Stored entries:
###
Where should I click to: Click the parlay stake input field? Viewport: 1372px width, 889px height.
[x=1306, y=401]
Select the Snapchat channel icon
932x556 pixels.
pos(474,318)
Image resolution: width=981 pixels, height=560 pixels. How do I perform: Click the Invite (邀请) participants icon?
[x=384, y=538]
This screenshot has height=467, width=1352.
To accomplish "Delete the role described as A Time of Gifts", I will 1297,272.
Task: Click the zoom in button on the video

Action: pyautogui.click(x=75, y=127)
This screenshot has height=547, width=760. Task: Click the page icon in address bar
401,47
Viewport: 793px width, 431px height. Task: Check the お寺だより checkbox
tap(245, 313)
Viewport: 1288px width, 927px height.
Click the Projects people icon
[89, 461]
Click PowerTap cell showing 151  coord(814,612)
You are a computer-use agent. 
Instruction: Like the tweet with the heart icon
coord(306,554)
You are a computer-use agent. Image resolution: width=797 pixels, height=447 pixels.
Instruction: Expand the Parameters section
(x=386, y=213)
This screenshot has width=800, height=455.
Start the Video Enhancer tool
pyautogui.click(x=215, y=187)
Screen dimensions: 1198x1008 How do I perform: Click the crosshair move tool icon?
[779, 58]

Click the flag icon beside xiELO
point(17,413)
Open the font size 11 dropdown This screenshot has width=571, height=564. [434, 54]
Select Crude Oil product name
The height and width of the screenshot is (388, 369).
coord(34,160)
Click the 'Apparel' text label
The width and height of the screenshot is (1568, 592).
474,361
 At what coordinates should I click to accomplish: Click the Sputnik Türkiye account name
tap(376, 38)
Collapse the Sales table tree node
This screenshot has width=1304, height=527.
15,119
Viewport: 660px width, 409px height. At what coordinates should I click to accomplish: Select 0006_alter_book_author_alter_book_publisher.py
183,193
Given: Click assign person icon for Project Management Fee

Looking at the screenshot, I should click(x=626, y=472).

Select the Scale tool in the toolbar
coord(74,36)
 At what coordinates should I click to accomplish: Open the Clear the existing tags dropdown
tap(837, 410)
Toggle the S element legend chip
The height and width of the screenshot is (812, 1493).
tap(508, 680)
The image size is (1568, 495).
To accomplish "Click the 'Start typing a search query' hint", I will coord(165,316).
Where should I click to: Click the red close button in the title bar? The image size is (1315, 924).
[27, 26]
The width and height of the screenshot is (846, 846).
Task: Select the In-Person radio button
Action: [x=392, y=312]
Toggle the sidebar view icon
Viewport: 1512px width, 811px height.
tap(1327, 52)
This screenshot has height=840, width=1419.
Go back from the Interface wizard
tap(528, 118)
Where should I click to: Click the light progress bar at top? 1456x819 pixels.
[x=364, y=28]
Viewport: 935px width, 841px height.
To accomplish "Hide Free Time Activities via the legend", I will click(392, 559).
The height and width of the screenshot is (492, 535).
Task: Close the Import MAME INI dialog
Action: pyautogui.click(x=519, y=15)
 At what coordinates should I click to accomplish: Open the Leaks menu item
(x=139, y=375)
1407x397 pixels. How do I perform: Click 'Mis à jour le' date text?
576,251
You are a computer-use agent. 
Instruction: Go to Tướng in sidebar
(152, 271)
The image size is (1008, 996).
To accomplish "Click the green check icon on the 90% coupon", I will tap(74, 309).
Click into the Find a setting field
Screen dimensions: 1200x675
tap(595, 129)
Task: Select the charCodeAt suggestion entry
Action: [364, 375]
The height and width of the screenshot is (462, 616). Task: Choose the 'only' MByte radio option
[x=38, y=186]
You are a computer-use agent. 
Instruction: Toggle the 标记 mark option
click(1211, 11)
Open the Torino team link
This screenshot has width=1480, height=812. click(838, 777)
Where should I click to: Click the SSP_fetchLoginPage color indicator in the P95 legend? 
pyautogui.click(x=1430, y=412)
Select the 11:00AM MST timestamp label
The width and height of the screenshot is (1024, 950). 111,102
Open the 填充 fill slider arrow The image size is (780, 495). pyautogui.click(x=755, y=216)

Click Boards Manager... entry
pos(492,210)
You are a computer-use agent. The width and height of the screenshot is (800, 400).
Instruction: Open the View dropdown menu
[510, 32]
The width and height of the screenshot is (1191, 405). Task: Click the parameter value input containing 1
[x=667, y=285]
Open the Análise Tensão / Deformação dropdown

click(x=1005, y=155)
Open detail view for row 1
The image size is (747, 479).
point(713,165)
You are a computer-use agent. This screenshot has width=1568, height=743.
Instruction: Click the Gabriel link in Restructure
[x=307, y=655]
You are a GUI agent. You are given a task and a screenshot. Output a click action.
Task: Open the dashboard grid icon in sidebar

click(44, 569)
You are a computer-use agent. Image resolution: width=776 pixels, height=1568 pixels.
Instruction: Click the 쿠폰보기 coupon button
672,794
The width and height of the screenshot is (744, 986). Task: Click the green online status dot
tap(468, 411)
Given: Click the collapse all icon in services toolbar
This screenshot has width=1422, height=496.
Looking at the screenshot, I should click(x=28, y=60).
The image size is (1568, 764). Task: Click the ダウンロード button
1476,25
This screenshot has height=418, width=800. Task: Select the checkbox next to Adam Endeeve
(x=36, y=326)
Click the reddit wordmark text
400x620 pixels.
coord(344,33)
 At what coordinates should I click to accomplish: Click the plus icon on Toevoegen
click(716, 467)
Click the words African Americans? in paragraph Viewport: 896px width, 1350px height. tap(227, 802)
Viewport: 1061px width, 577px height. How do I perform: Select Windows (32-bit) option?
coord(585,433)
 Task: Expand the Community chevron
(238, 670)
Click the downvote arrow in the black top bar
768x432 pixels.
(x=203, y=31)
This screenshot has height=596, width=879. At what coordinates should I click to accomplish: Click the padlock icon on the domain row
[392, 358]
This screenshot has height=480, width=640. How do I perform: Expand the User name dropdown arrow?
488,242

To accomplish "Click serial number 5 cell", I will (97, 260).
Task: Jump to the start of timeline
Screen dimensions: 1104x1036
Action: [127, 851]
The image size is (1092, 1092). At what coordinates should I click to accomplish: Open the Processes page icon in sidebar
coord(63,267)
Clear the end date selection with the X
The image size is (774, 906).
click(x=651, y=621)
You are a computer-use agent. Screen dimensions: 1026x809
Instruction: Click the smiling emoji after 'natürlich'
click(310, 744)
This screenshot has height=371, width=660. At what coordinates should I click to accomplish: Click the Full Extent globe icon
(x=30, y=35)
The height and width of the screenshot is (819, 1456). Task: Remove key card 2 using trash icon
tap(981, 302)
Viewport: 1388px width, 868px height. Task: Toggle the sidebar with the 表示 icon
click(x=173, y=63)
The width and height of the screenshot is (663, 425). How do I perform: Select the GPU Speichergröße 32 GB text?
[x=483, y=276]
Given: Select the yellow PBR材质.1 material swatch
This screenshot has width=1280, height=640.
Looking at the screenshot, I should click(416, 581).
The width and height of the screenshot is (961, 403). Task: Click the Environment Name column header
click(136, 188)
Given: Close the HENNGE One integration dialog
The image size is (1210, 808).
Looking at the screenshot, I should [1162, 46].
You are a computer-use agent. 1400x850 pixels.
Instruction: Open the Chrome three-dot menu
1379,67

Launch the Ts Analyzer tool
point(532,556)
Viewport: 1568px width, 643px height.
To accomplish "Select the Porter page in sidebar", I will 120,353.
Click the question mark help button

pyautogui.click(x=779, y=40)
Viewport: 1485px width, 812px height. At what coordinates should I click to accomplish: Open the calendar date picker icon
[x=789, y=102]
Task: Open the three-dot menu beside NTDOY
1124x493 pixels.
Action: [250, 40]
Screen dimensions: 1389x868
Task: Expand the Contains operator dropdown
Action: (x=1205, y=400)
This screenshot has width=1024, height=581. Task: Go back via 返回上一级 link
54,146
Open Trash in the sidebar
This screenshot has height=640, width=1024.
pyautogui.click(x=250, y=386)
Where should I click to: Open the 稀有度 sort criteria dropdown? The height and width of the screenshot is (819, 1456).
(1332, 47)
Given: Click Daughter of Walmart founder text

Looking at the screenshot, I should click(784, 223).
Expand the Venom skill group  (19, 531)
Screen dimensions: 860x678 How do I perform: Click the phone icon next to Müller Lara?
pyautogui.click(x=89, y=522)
###
Render the material from the line containing "Viewport: 1061px width, 577px" up to and including the line containing "Action: [127, 851]" as a numbered list, omitting blank lines.

_TASK RESULT:_
1. Viewport: 1061px width, 577px height. How do I perform: Select Windows (32-bit) option?
2. coord(585,433)
3.  Task: Expand the Community chevron
4. (238, 670)
5. Click the downvote arrow in the black top bar
6. 768x432 pixels.
7. (x=203, y=31)
8. This screenshot has height=596, width=879. At what coordinates should I click to accomplish: Click the padlock icon on the domain row
9. [392, 358]
10. This screenshot has height=480, width=640. How do I perform: Expand the User name dropdown arrow?
11. 488,242
12. To accomplish "Click serial number 5 cell", I will (97, 260).
13. Task: Jump to the start of timeline
14. Screen dimensions: 1104x1036
15. Action: [127, 851]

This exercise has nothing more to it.